**WORK TASK**
Continue the passage about Buster Keaton's life and career, picking up after its last sentence.

**TEXT EXCERPT**

Buster's parents were vaudeville performers, and he joined their act at the age of three and continued to perform with them for nearly 20 years as The Three Keatons.
In 1917, he befriended Roscoe "Fatty" Arbuckle, and he was featured in over a dozen of Fatty's films over the next few years.
Buster Keaton with Fatty Arbuckle and Alice Lake in the 1917 short film Coney Island. |
In 1926, Buster made The General, which today is considered one of the greatest films ever made, but at the time it was a huge box office failure.
Buster Keaton in The General (1926). |
He was then persuaded to sign with MGM, a decision he later deeply regretted as he found the studio system severely limited his creative input. Buster started to drink excessively, and by 1933 he found himself fired from MGM and divorced from his first wife, Natalie Talmadge.

**DATA SHOWN**
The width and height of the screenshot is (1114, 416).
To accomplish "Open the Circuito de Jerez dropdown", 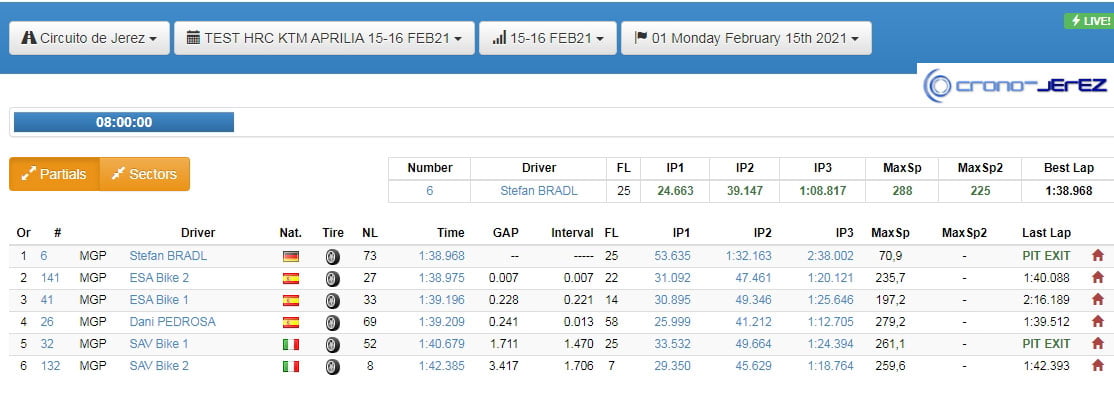I will click(x=88, y=39).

**RESULT OF THE EXERCISE**
He continued to make short films for Educational Films and Columbia Films throughout the 1930s, and in 1940 married dancer Eleanor Norris, a marriage that lasted until his death.
Buster had smaller roles and cameo appearances in a number of films throughout the 1940s and 1950s, notably In the Good Old Summertime (1949), Sunset Boulevard (1950), and Charlie Chaplin's Limelight (1952).
In 1959, Buster received an honorary Academy Award for his contributions to film.
He continued to work throughout the 1960s, mostly in television, until his death from lung cancer on February 1, 1966, at the age of 70.